The clowns are back in town, and that's fantastic news. A good three years after their successful performance Pointless International, Buster, Coco, Joey and Sugar are standing again on the cracking stagefloor. Pointless International Brings Poly-Interpretability draws upon their previously proven succes: a cocktail of classical clownacts, transparant magic and shrill characters. And, by the way, an actual cocktail: a real-life Molotov-cocktail. Cover your ears!

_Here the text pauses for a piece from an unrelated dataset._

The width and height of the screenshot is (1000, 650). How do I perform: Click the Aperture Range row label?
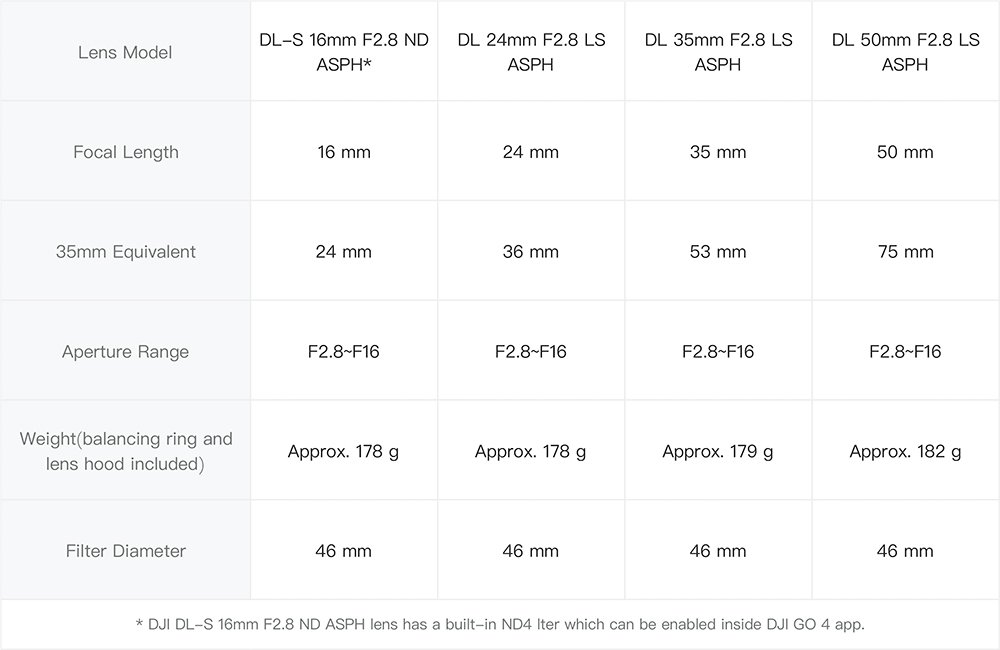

Matthias de Koning, Jorn Heijdenrijk (Discordia), Vincent van den Berg and Czeslaw de Wijs ('t Barre Land) bring a charming, intimate clownshow, with characters which you will instantly fall in love with. And vice versa: "I love you," they say several times to each other and to the audience, actually whenever the opportunity arises. In the meanwhile, they trick their audience out of their money, pretty obviously. Everything about these clowns is human, even their flaws, and everything has a prize in their theater. No, totally innocent are Buster, Coco, Joey and the ever-silent stagehand Sugar by no means. Actually, it's a bunch of gambling, swearing, depressed clowns - who in their borken english drop things as “The world is a prison” and “I'm tired of breathing”. But the fact that ‘giving up’ does not belong to the options, that this possibility does not even come to mind, is a great relief.

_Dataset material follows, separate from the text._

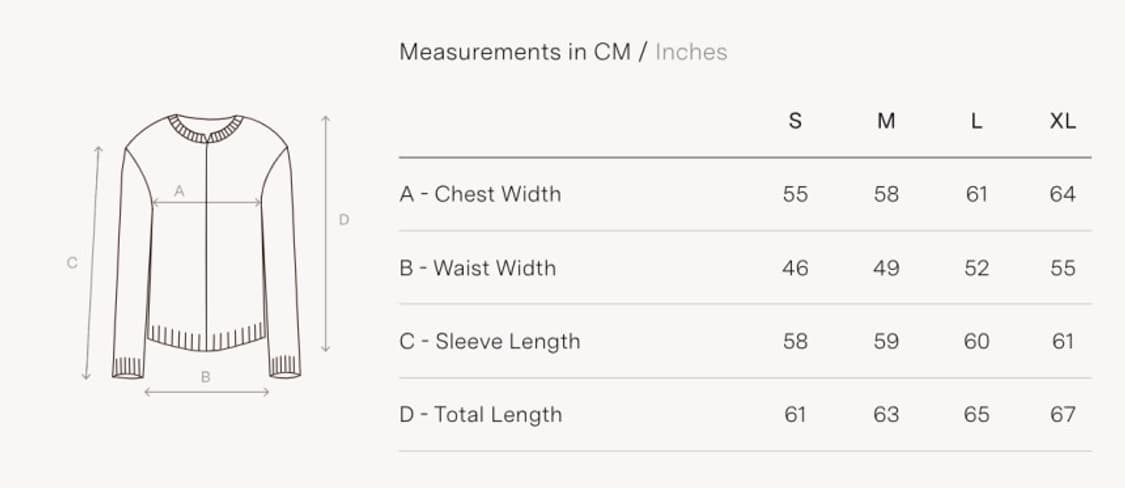Select CM measurement unit
This screenshot has height=488, width=1125.
(612, 52)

Every act is about its failure, and every smile about masking the pain. With Clowns it revolves around the eternal failure, but to painstakingly continue nevertheless: what better mirror can you hold to humanity? Well, for example, 'The Broken Mirror' - the classic clownact where one clown tries to conceal that he broke the other one's mirror, by constantly mirroring him (and ofcourse ruthlessly failing at it, but who cares if the other doesn’t find out). In Poly-Interpretability, this act has been dipped into an Hamlet-sauce. Later, they also take the audience on a Tsjechov-tour. “We go to Moscow, as soon as possible. Shoot us to Moscow, Sugar!”

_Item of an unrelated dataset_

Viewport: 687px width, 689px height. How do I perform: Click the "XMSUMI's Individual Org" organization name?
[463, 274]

It's a virtually perfect combination of sadness and comedy, full of melancholy. Pointless International brings Poly-Interpretability is raw and comforting circustheater about a ruthless world - ours, I'm afraid - containing the naive person, who futilely tries to keep up or hang on. Those who saw Pointless International three years ago might get more of the same; I however, didn't see the first show, but would without doubt see the third part, should it ever come to that, in a number of years.